I once wrote a brilliant poem about a man who loved books so much he filled his whole house with them, room by room. He filled every space until he finally crushed himself and died – Andrew Kelly, if you’re out there it would be interesting to re-read (last heard of in Japan, 1990′s).
Paper is an obsession born out by the existence of libraries, book groups and literary clubs. I’m personally, historically and emphatically in love with paper. And I have no regrets. For me to adopt a better technology it has to be a better technology not a Kindle or a laptop or some uninvented rolled up piece of shiny plastic. Paper holds an extremely high bar for it’s challengers, don’t be fooled by it’s longevity.




January 18th, 2009 at 11:27 am
Paper can be pretty impressive stuff, but then I’ve also just read about Graphene, which is also a bit special…see: http://news.bbc.co.uk/1/hi/sci/tech/7827148.stm
January 18th, 2009 at 11:44 am
Mmm I’m not sure Graphene is out to compete against paper as a technology though, and there are a few initiatives working on trying to do it.
Could you cut up a graphene sheet? Will it feel like paper? Can you wipe you bottom with it and send it back into the environment? Can you origami your graphene and then turn it into a liquid squash mixed with glue and cover a balloon with it, or make your own graphene for writing personalised letters?

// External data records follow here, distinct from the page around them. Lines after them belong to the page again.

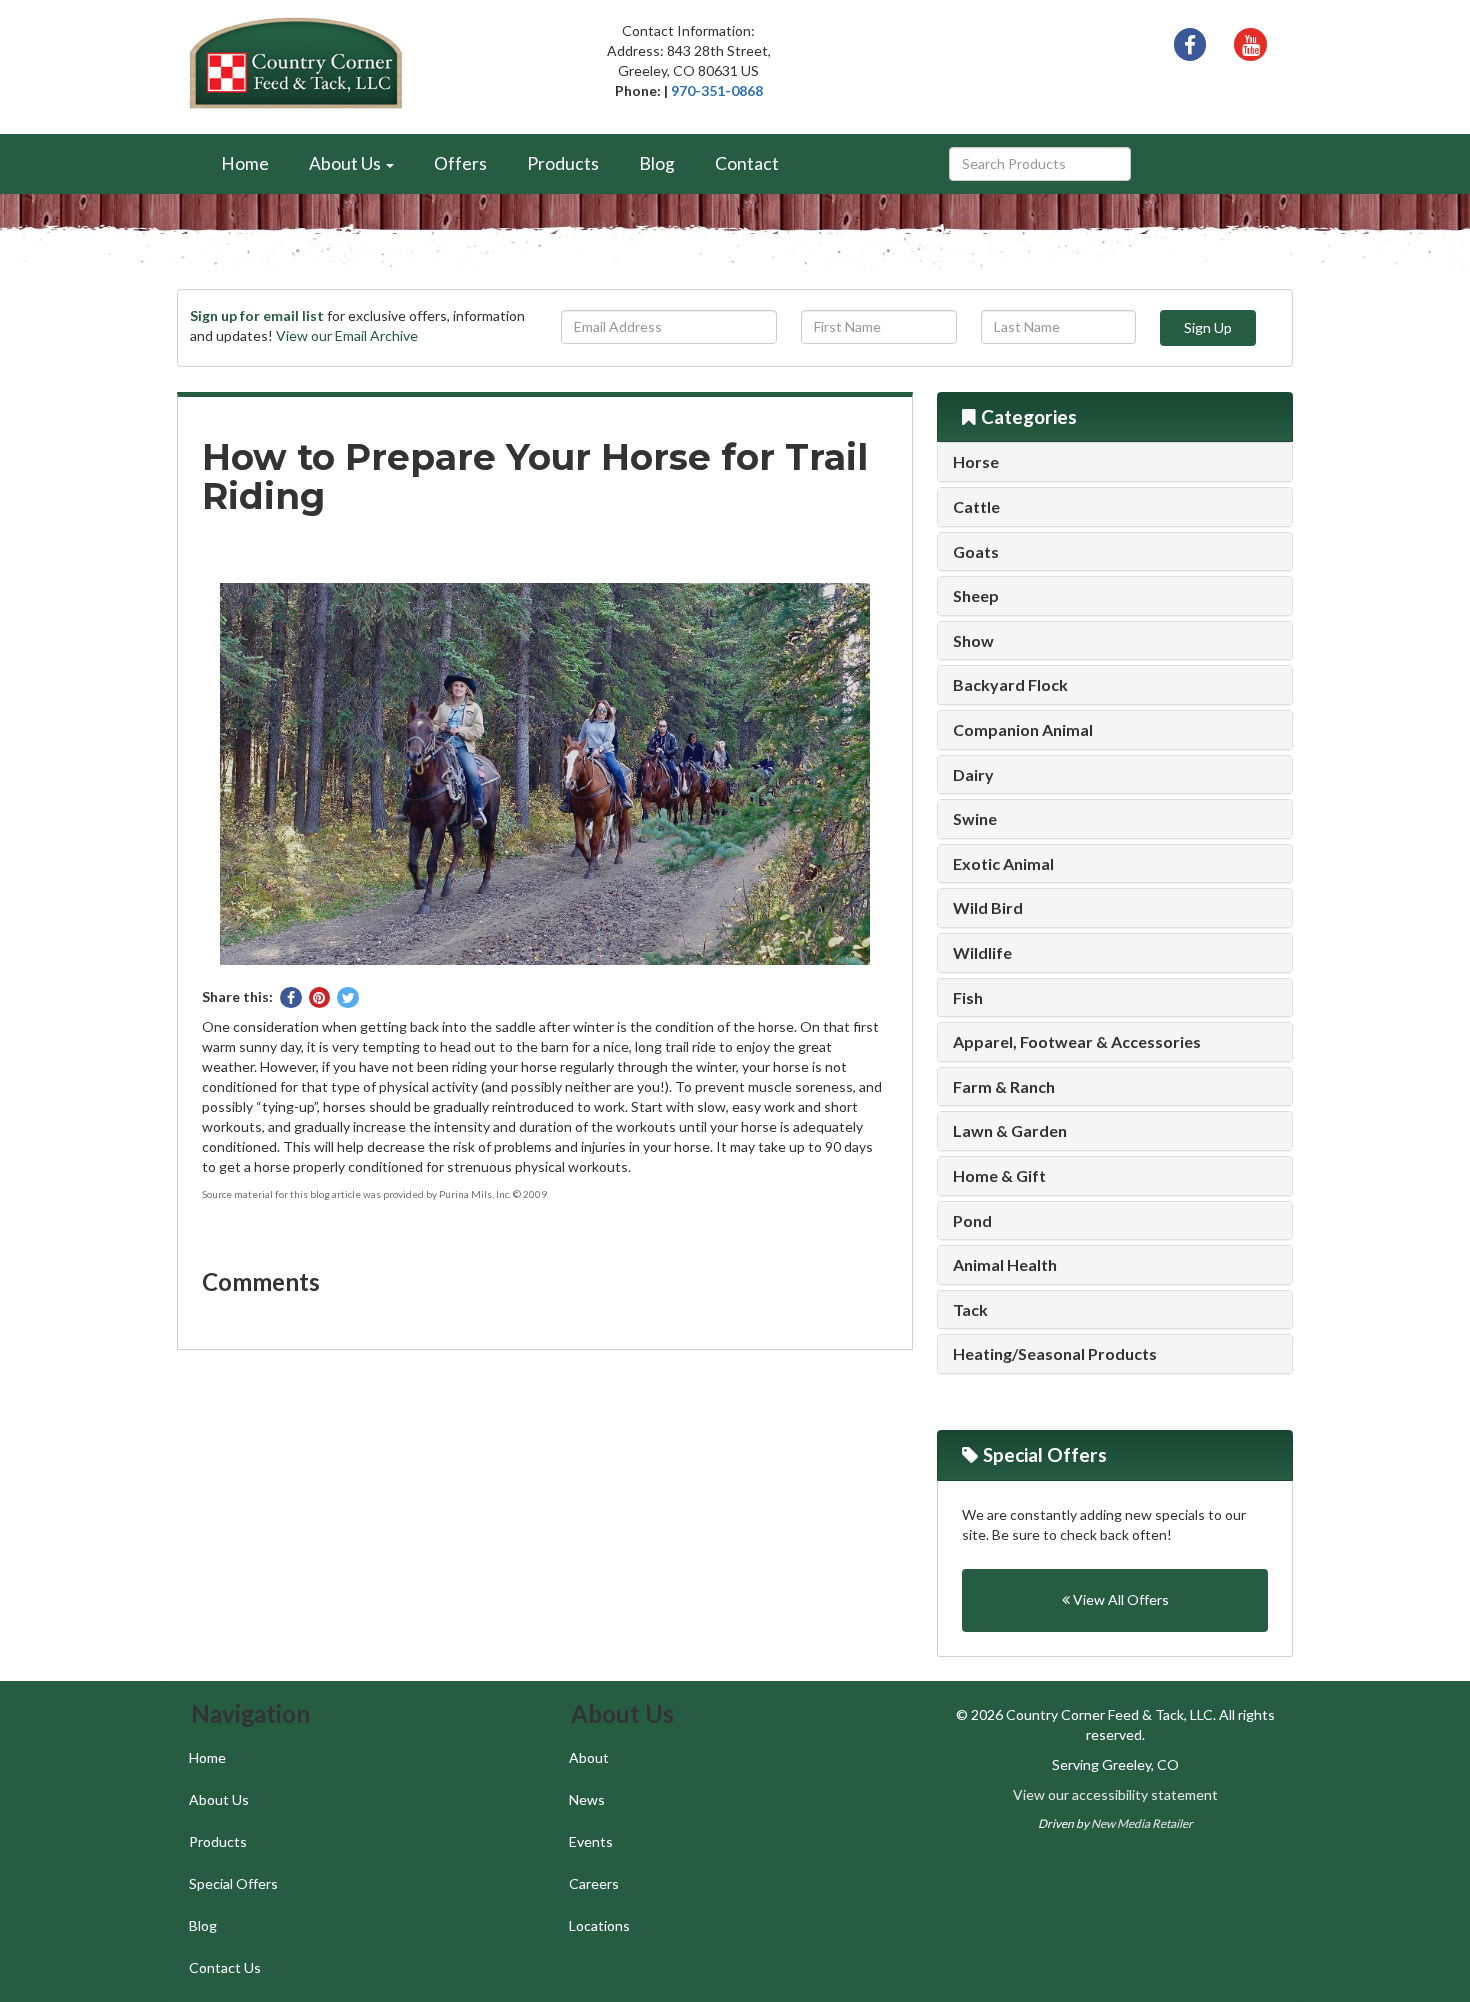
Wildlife (982, 953)
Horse (976, 462)
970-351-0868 (717, 90)
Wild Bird (988, 908)
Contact (747, 163)
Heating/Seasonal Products (1055, 1354)
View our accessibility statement (1115, 1794)
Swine (975, 819)
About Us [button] (346, 163)
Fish (968, 998)
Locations (599, 1925)
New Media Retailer (1142, 1823)
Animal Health (1005, 1265)
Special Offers (233, 1883)
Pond (972, 1221)
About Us (219, 1799)
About (589, 1757)
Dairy (973, 775)
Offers (460, 163)
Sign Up (1208, 327)
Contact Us (225, 1967)
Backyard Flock (1010, 685)
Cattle (976, 507)
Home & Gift (999, 1176)
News (587, 1799)
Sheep (976, 596)
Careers (594, 1883)
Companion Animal (1023, 730)
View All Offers (1119, 1599)
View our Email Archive (347, 335)
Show (973, 641)
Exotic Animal (1003, 864)
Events (591, 1841)
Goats (976, 552)
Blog (657, 163)
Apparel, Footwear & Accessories (1077, 1042)
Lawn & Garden (1010, 1131)
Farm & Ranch (1004, 1087)
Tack (970, 1310)
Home (245, 163)
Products (563, 163)
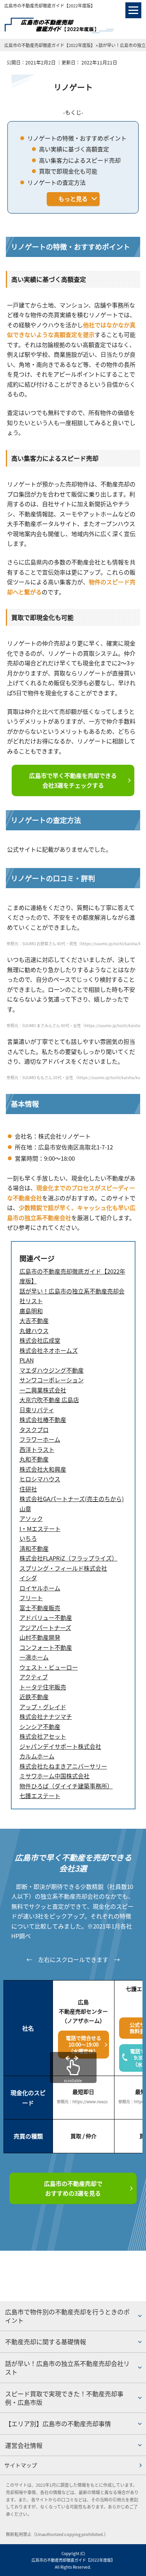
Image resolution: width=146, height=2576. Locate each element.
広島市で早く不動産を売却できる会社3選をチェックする (73, 780)
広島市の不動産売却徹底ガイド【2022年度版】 (49, 5)
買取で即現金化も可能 (68, 171)
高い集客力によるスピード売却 (80, 160)
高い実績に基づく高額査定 (74, 149)
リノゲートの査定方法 (56, 182)
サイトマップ (20, 2465)
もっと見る (73, 198)
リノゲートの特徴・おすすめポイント (77, 138)
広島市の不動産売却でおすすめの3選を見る (73, 2188)
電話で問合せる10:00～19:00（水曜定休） (83, 2044)
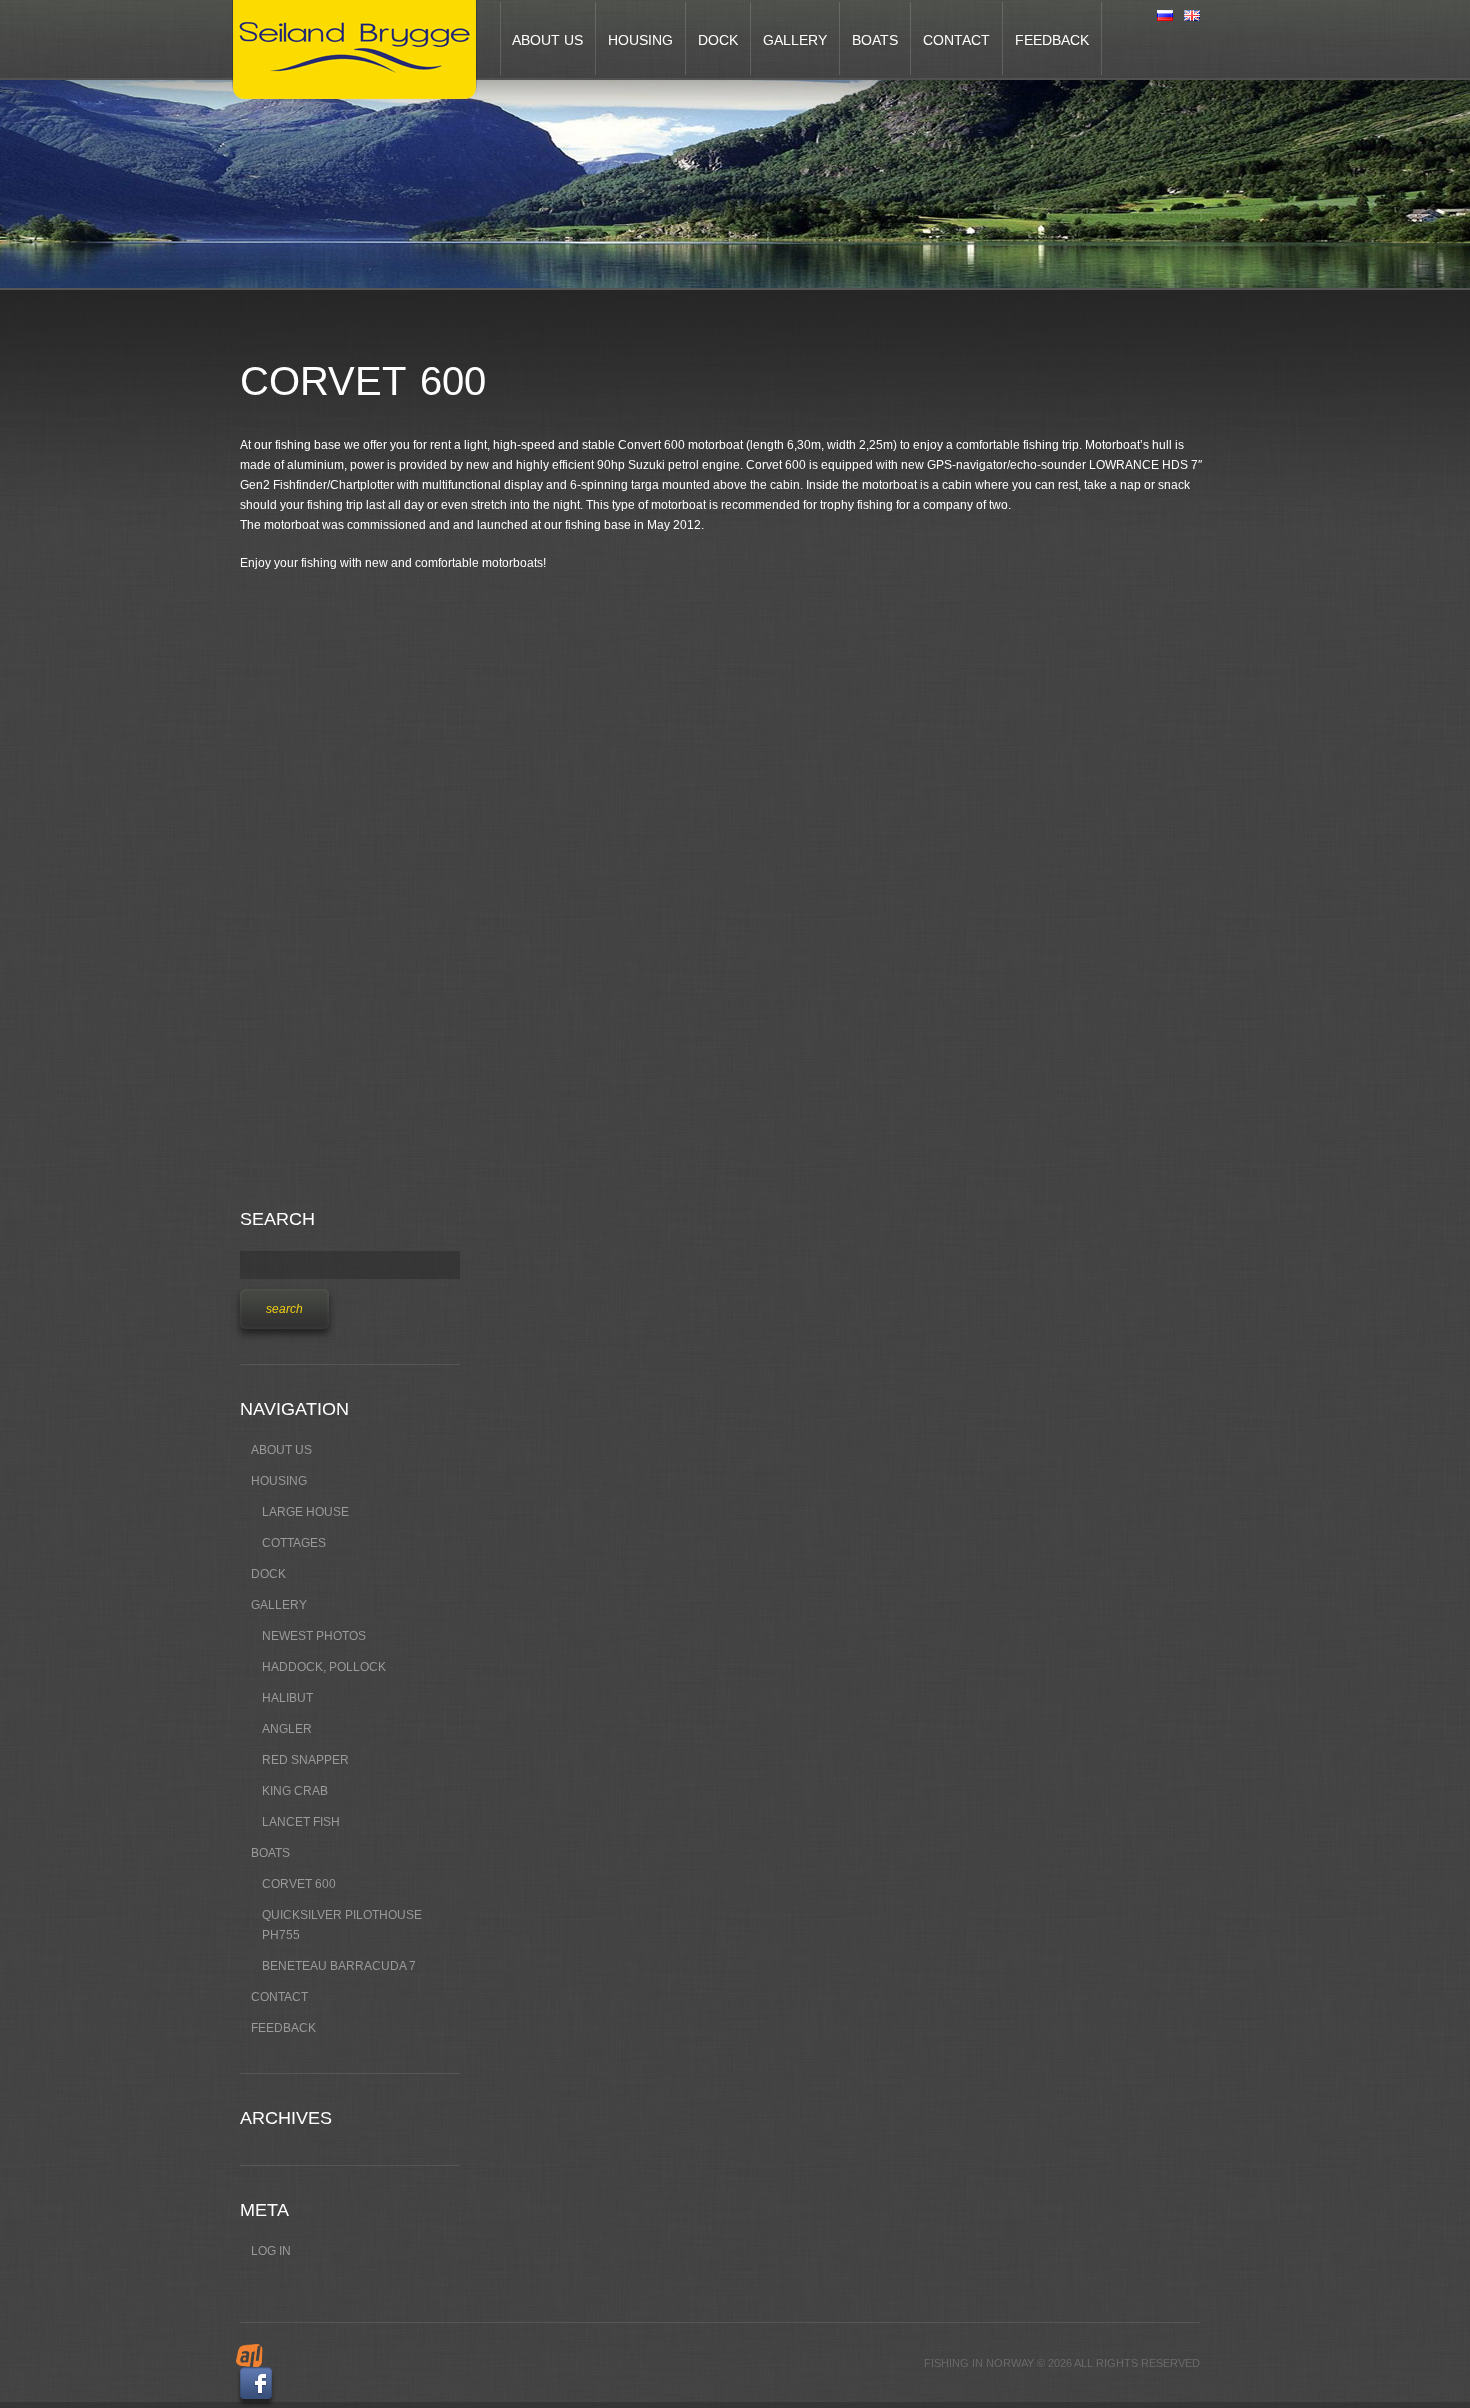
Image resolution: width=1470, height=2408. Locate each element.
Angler (287, 1729)
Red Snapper (305, 1760)
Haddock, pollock (324, 1667)
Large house (305, 1512)
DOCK (718, 40)
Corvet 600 (299, 1884)
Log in (271, 2251)
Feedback (1052, 40)
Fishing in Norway (979, 2363)
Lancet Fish (301, 1822)
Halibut (287, 1698)
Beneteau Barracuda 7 (339, 1966)
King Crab (295, 1791)
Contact (956, 40)
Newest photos (314, 1636)
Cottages (294, 1543)
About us (547, 40)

We don’t often think of paper as a technology in its own right but when you sit and think about it you’ve got to admit it’s a marketer’s delight. Simple proven product, ubiquitous, malleable, various sizes and formats, cheapish to produce and transport, pick your nose with it if you have to in the car while the mrs buys milk…
If we were ever going to invent something worth gazillions of dollars the thing to emulate would be the historic success of paper as a technology. It’s enabled by language like our computer is enabled by electricity.
And while I read a few online e-books it’s nowhere near the experience of laying on the couch folding and bookmarking and throwing at the doggies…
Interesting link though, looks promising for a lot of applications. Not going to cure the paperless office though, I’d expect.
January 18th, 2009 at 11:46 am
I forgot “internationalised” and “localised”… paper works no matter what enabling language (protocol).